Quote word for word every row below, from the line containing "Locate an element" down to the line containing "In order to", including both.

▸ **Extracted data**
□ □ □ □ □ □ □

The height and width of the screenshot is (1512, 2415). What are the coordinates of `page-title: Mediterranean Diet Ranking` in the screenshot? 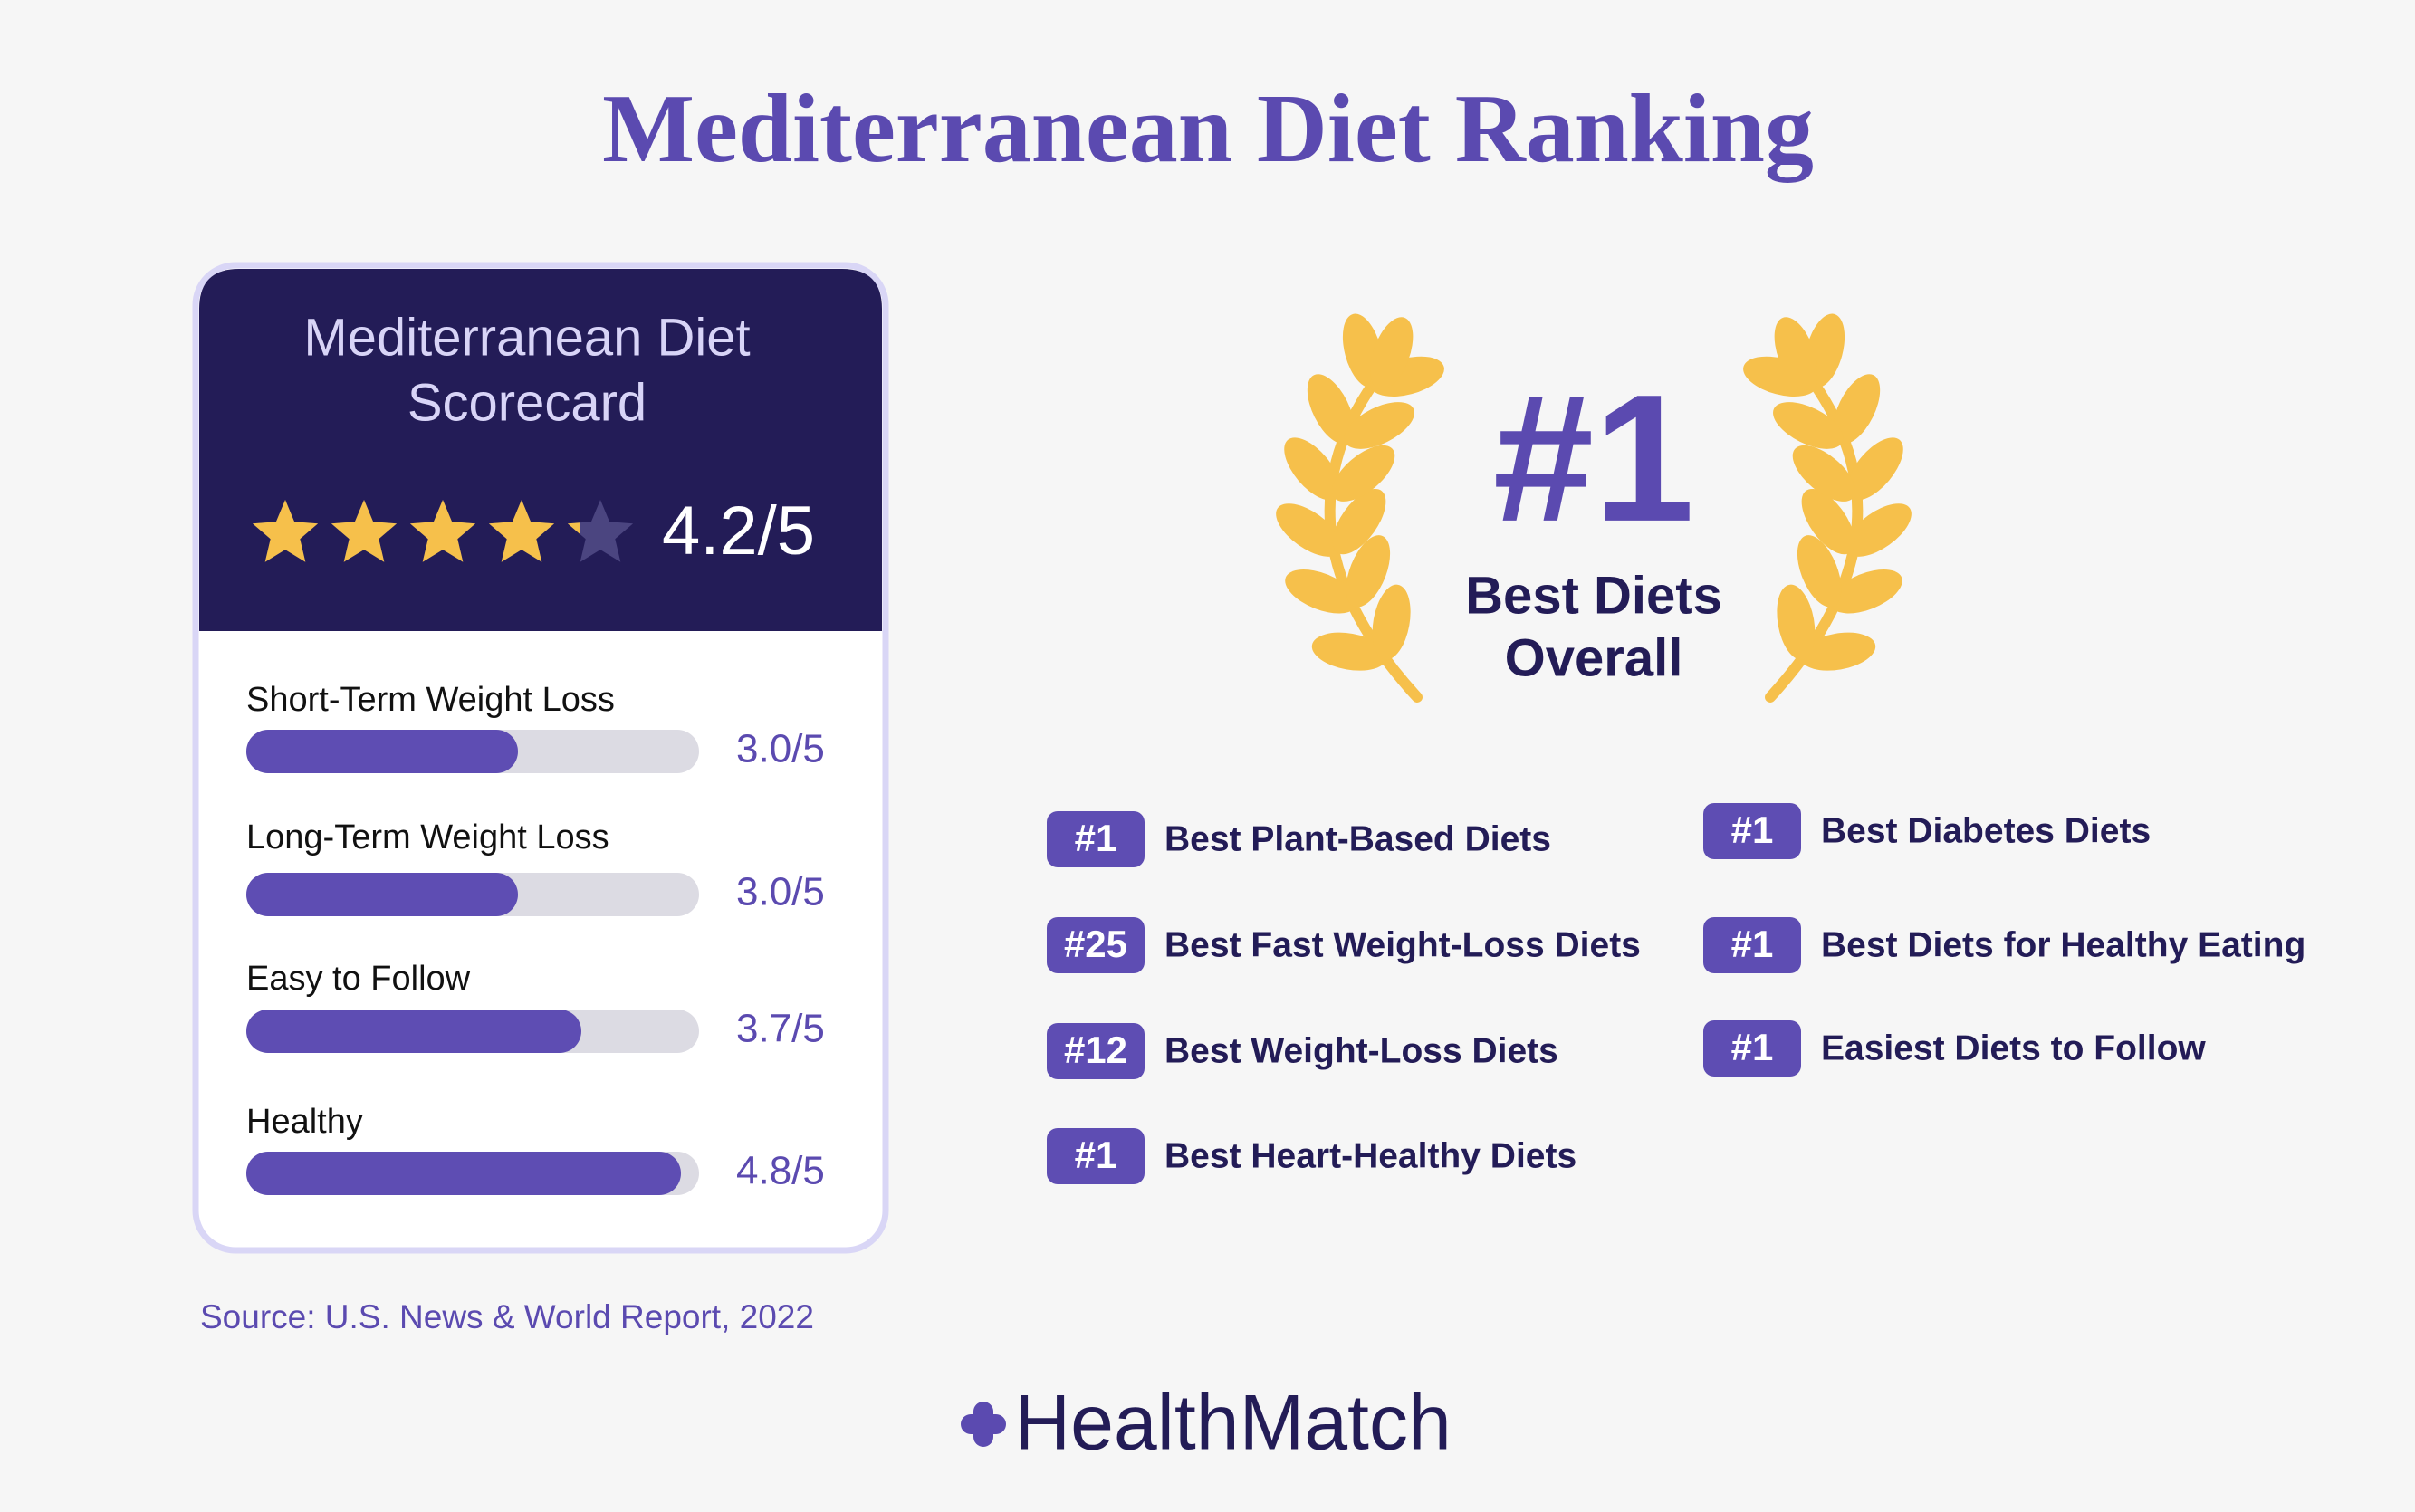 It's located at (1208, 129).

□ □ □ □ □ □ □

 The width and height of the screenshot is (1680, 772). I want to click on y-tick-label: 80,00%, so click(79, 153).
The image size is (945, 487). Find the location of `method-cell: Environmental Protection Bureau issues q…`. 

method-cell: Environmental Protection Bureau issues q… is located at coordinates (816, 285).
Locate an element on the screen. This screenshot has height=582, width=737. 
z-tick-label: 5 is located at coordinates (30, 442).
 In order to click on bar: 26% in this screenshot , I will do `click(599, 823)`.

□ □ □ □ □ □ □

▸ **Answer box**
Locate an element on the screen. This screenshot has height=582, width=737. 
z-tick-label: 5 is located at coordinates (30, 442).
 In order to click on bar: 26% in this screenshot , I will do `click(599, 823)`.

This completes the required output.